Posner MR, Ho AL, Niu J, Nabell L, Leidner RS, Nieva J, Richardson DL, Pearson AT, Wang D, Chung K, Adkins DR, Pimentel A, Wong S, Lacobucci C, Qing X, Katchar K, Schlienger K, Matushansky I, Fu S, and Pfister DG. 961MO Safety, efficacy, immunogenicity of arenavirus-based vectors HB-201 and HB-202 in patients with HPV16+ cancers. Ann Oncol 2021; 32:S831-S832.
Background: Human papillomavirus 16 positive (HPV16+) cancers are caused by stable expression of HPV16-specific E7 and E6 oncoproteins, also a source of immunogenic neoantigens. Replicating arenavirus vectors HB-201 (LCMV) and HB-202 (Pichinde virus), expressing the same non-oncogenic HPV16 E7E6 fusion protein, induce tumour-specific T-cell responses.
Methods: A phase I first-in-human study assessed HB-201 monotherapy and HB-201 & HB-202 alternating 2-vector therapy (HB-201/HB-202) intravenously (IV) with or without 1 intratumoral dose (IT/IV) in HPV16+ cancers. Safety, tolerability, and preliminary anti-tumour activity by Response Evaluation Criteria in Solid Tumors (RECIST) 1.1 or immune RECIST were evaluated, as well as immunogenicity and pharmacodynamic biomarkers in blood and tumour tissue samples.
Results: The study treated 38 patients (29 with ≥1 efficacy scan) with confirmed HPV16+ cancers with a median (range) of 3 (1e10) prior anticancer therapies. The most common primary cancer site was oropharynx (76%), followed by cervical (7.9%). Eighteen patients received HB-201 monotherapy IV and 9 IT/IV; 11 patients received HB-201/HB-202 alternating therapy. Treatment was generally well tolerated. Twenty patients (53%) reported treatment-related adverse events (all Grade 2). Two of 11 evaluable patients treated with HB-201 IV every 3 weeks had partial response (including 1 unconfirmed immune complete response of target lesion) and 6 had stable disease (SD) lasting 1.2e5.9 months. All 6 evaluable patients that received HB201/HB-202 had SD. HPV16-specific T-cells in peripheral blood were detected at several time points post-administration through direct ex vivo stimulation. Different schedules, regimens, modes of administration, and doses will be presented with corresponding immunogenicity data. The proposed pathway to the recommended phase II regimen will be discussed.

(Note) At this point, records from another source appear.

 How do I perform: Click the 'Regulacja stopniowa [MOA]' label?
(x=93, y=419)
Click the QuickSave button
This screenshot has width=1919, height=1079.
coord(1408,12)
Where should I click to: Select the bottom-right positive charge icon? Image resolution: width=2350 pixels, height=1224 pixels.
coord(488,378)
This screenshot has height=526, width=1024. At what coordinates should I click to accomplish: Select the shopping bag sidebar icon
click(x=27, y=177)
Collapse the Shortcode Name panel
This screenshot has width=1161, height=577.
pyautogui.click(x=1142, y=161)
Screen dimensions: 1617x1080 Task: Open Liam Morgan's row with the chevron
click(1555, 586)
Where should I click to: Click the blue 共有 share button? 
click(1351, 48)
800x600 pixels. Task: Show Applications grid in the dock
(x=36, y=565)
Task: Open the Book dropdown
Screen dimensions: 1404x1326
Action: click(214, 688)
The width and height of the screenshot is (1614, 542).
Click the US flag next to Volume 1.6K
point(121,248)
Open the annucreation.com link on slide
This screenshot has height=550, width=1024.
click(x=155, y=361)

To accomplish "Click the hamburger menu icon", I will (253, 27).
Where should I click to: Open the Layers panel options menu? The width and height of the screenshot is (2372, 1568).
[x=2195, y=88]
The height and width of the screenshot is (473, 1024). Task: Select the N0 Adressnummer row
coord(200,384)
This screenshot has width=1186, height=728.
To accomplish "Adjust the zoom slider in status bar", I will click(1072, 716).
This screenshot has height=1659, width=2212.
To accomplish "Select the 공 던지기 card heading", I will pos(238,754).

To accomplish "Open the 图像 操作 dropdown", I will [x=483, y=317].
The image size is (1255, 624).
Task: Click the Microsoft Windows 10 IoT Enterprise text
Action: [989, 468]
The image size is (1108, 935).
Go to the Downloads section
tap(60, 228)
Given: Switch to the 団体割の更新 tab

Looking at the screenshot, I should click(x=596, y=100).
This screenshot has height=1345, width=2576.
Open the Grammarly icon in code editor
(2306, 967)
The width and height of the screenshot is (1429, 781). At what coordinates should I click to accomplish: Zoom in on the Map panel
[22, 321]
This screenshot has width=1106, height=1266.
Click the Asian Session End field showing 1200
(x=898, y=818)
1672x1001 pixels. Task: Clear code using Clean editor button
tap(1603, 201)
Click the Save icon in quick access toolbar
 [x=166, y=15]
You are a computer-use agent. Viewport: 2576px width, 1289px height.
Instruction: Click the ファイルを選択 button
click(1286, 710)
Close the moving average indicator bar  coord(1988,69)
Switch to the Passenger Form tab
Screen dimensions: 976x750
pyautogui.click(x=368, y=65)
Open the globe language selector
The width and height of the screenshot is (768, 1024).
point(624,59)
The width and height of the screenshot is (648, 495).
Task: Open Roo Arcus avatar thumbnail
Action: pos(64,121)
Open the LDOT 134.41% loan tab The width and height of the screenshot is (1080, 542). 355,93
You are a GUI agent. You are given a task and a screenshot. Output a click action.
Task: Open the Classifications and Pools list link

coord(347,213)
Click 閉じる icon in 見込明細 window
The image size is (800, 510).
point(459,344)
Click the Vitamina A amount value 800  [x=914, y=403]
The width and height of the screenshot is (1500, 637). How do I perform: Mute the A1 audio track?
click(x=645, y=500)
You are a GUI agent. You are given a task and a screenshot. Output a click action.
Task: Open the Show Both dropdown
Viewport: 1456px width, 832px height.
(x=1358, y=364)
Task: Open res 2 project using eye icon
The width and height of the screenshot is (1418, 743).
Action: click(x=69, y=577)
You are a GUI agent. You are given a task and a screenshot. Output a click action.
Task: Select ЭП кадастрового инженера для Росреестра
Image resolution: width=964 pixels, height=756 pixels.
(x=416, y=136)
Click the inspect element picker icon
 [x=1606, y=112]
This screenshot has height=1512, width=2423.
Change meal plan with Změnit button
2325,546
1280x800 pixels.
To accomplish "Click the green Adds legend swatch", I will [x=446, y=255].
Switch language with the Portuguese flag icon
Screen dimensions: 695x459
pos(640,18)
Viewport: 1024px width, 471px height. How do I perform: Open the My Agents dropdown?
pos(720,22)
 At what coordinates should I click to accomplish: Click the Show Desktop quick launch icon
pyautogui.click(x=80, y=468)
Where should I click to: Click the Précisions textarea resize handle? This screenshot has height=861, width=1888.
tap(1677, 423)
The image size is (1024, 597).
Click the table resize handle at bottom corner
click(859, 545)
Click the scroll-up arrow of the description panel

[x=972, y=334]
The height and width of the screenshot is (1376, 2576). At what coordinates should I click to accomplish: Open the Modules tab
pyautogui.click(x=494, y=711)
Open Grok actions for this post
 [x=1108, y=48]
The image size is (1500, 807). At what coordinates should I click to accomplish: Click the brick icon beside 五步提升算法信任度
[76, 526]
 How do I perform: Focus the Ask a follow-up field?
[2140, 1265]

Conclusions: Arenavirus-based vectors HB-201 and HB-201/HB-202 appeared well tolerated and showed preliminary anti-tumour activity as single agents in this heavily pretreated population of patients with HPV16+ cancers. Induction of circulating E7E6- specific activated CD8+ T-cells was observed.
Clinical trial identification: NCT04180215.